Rules

See the Section about Rules for Quizzes and Homeworks on the General Info page.

Your work handed into Canvas should be an Rmarkdown file with text and code chunks that can be run to produce what you did. We do not take your word for what the output is. We may run it ourselves. But we also want the output.

You may ask questions if the wording of the questions are confusing. But the instructor will not be giving hints.

You must be in the classroom, Molecular and Cellular Biology 2-120, to take the quiz.

Quizzes must uploaded by the end of class (1:10). It should actually allow a few minutes after that, but those not uploaded by 1:10 will be marked late. Here is the link for uploading this quiz https://canvas.umn.edu/courses/330843/assignments/2823441.

Homeworks must uploaded before midnight the day they are due. Here is the link for uploading this homework. https://canvas.umn.edu/courses/330843/assignments/2823447.

Quiz 3

Problem 1

Write an R function that, like the example in Section 8 of the course notes about computer arithmetic except that we want it to be for the negative binomial distribution rather than the binomial distribution.

The negative binomial distribution has parameter θ and data x and log likelihood

l(θ) = x θ + r log(1 − exp(θ))

where, as always, exp denotes the exponential function and log the natural logarithmic function (as in R) and r is a known positive constant (not an unknown parameter). The data x is nonnegative-integer-valued (0, 1, 2, …). The parameter θ is negative-real-valued (− ∞ < θ < 0).

Your function should have signature

    logl(theta, x, r)
and return a list having components

Like the example in the course notes, the point is to be careful about computer arithmetic, avoiding overflow and catastrophic cancellation as much as possible.

Your function cannot use R function dnbinom.

For this problem, you do not have to check for invalid argument values.

The formulas for the derivatives are

l′(θ) = x − r exp(θ) ⁄ (1 − exp(θ))
and
l″(θ) = − r exp(θ) ⁄ (1 − exp(θ))2

Show your function working for parameter values


thetas <- (- 10^seq(3, - 3))

and for data values both

r <- 2.7
x <- 0

and

r <- 10.7
x <- 5

Problem 2

Test your function for the preceding problem like the example in Section 8 of the course notes about computer arithmetic

To test the function value compare with the values of the function

logl.too <- function(theta) dnbinom(x, r, 1 - exp(theta), log = TRUE)
and to test the derivatives use numerical derivatives (you can also apply the other method using derivatives calculated by the R function D if you like, but that does not count; we are only going to grade the comparison to numerical derivatives).

Note that numerical differentiation does not give perfectly accurate derivatives. So there may be small discrepancies between the two methods of calculation.
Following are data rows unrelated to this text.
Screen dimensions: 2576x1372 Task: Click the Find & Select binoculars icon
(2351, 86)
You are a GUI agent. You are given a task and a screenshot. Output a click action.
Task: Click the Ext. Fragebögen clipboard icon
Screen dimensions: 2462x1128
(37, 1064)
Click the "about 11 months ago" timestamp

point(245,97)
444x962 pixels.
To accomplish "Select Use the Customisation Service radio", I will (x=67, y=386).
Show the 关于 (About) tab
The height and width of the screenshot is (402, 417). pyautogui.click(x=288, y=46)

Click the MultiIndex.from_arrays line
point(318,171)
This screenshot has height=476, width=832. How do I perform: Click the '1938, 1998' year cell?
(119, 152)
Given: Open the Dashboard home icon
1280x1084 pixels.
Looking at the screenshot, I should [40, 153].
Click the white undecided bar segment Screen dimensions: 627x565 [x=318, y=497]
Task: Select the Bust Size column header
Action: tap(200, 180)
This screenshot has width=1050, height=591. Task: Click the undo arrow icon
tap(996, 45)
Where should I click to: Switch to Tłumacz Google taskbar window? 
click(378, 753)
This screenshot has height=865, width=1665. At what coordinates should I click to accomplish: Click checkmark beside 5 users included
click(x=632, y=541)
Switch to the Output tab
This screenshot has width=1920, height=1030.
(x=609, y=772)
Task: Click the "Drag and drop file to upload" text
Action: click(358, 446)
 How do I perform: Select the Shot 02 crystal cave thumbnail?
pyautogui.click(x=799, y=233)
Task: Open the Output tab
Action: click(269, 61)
Also note that log likelihood is only defined up to an additive constant that does not depend on the parameter. Hence your function will give different answers for the values than R function logl.too, but the answers must differ by a constant that does not depend on the value of θ.

Since the derivative of a constant is zero, this does not affect the derivatives.

You may find R function dnbinom giving bad answers. In this case, just check that the its answers and the answers for your function agree when θ is far from minus infinity or zero.

Problem 3

Rewrite your function for problem 1 to add error checks for all three arguments theta, x, and r.

For this problem we don't even care if the function works (that was problems 1 and 2). We just care that all possible user errors are caught. You do not have to test the errors for this problem.